Following the HOWTO instructions on the CentOS wiki to install backuppc, I ran into some problems. The Apache error logs told me that there was a permissions issue with the htpassword file. Permission were fine.
There was a problem with SELinux. I verified this by changing enforcment to permissive.Once I had seen the program run, I used instructions on the CentOS wiki to make a new SELinux policy module and activate it.
To review the module you will create, to make sure it seems reasonable.

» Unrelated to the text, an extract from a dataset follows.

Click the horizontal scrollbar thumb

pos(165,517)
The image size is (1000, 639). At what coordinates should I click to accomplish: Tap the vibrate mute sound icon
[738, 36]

# grep httpd /var/log/audit/audit.log | audit2allow -m backuppc
That command shows me:
module backuppc 1.0;
require {
type var_log_t;
type file_t;
type httpd_t;
type initrc_t;
class sock_file write;
class unix_stream_socket connectto;
class dir search;
}
#============= httpd_t ==============
allow httpd_t file_t:dir search;
allow httpd_t initrc_t:unix_stream_socket connectto;
allow httpd_t var_log_t:sock_file write;
By looking at the actual audit logs (not shown), I can see that the web server process is trying to find, connect and write to a socket in its own directory. I am evaulating the program and it doesn't seem to want to access anything other than its own files. (UPDATE: In the end there were far more exceptions required; these few were just those required to get the software to start up.) So I will create a source policy module ...
# grep httpd /var/log/audit/audit.log | audit2allow -m \ > backuppc > backuppc.te
and build the policy module:
#grep httpd /var/log/audit/audit.log | audit2allow -M backuppc
The output of the last command shows me how to activate the module once it has been built ...
# semodule -i backuppc.pp
And change the operation of SELinux back to enforcing.
# setenforce 1
These instructions got backuppc running with selinux enabled on my CentOS 6 box, thanks for that.